Benjamin Whitworth (24 May 1816 – 24 September 1893) was an Irish politician who represented constituencies in Ireland at the United Kingdom Parliament in Westminster, London.
Benjamin Whitworth was born in Manchester in 1816. He came to Drogheda as a child; his father was an English corn merchant, and his mother was an Irish seamstress.
Benjamin was educated in England, and he later went into business himself in Manchester. However he returned to Drogheda, and founded the Greenmount and Boyne Mills in 1865. This factory once employed 1,200 people and exported linen throughout the world.[1]

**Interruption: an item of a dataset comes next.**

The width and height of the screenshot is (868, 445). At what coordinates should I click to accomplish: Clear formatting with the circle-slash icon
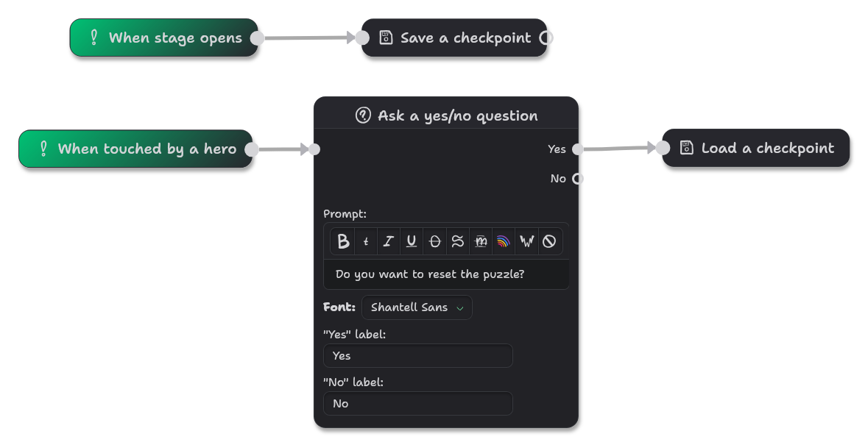[549, 241]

He was returned for Drogheda, as a Liberal, in the 1865 general election. However his 1868 re-election was declared void and he was replaced by his son Thomas Whitworth, in an unopposed by-election on 15 March 1869.[2]
Benjamin Whitworth was elected Member of Parliament for Kilkenny City, in a by-election in 1875. He resigned in 1880 to contest the Drogheda constituency in a by-election as a Home Rule candidate.[3] Elected unopposed in the 1880 general election, he sat as MP until the constituency was abolished in 1885.[4]
He was a major benefactor to the town of Drogheda, overseeing the construction of the public water supply system in the town. In 1865 he built the Whitworth Hall, located on St. Laurence's Street, which he later donated to the people of the town.[5] He helped to build the Christian Brothers monastery, formerly at Sundays Gate. He was awarded the freedom of the Borough in 1877.[1]
Whitworth died in London in 1893 aged 77.
John Porter dedicated his 1876 publication, History of the Fylde of Lancashire,[6] [7] to Whitworth "in admiration of his enterprise, generosity, and philanthropy".[8]